▶ _PROBLEM STATEMENT_:
Bring together copies of the lines in the data below that contain the word "клаб".

▶ _RECORDED DATA_:
□ □ □

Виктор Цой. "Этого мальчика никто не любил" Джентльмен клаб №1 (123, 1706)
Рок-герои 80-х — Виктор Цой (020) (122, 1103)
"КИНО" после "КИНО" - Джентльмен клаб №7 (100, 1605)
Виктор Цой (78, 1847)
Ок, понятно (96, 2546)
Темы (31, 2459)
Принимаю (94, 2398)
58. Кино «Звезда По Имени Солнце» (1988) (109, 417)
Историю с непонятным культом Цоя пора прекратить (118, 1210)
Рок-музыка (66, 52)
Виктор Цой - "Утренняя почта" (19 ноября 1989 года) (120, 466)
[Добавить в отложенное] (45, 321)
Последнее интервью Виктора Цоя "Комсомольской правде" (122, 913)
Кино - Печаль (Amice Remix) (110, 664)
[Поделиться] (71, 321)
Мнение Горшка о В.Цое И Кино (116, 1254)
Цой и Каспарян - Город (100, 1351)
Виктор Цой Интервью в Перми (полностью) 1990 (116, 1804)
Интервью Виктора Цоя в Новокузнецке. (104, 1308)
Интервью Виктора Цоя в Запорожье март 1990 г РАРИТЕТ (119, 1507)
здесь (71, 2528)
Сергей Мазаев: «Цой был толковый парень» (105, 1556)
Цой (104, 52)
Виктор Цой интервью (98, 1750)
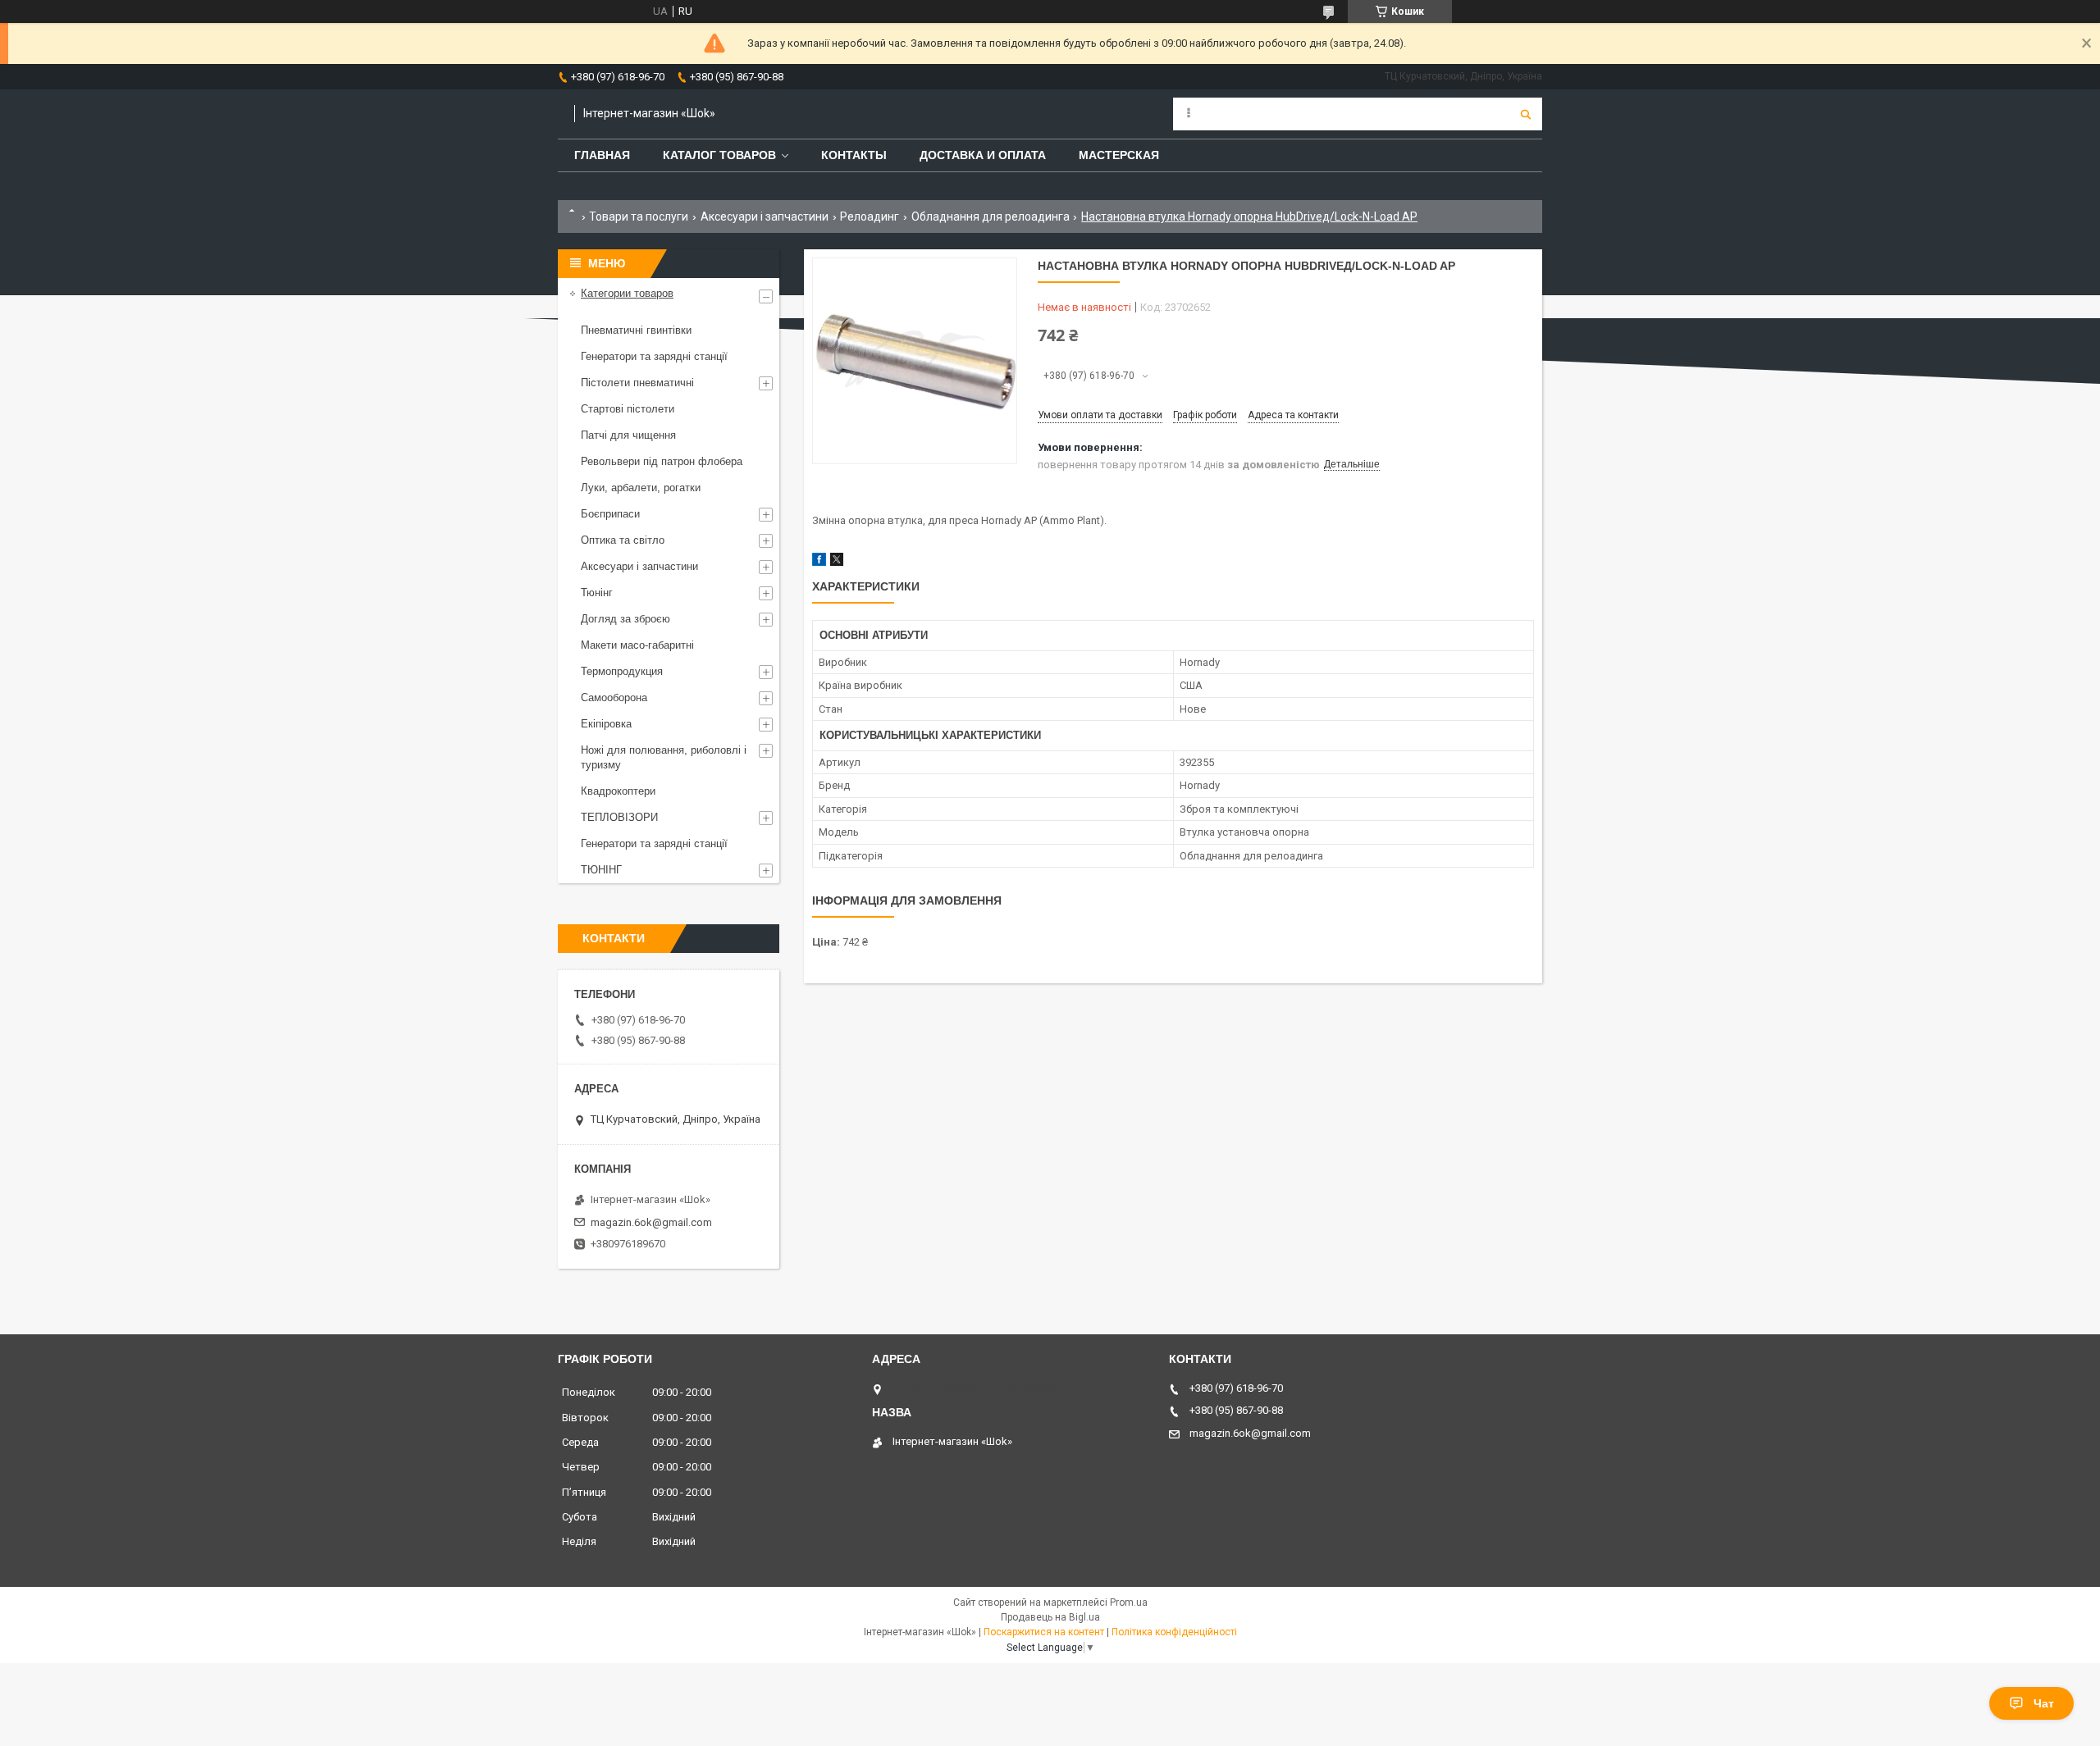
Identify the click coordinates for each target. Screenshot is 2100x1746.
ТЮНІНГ (601, 870)
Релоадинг (869, 216)
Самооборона (614, 697)
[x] (836, 562)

□ □ □

▶ _EXPECTED OUTPUT_:
Виктор Цой. "Этого мальчика никто не любил" Джентльмен клаб №1 (123, 1706)
"КИНО" после "КИНО" - Джентльмен клаб №7 (100, 1605)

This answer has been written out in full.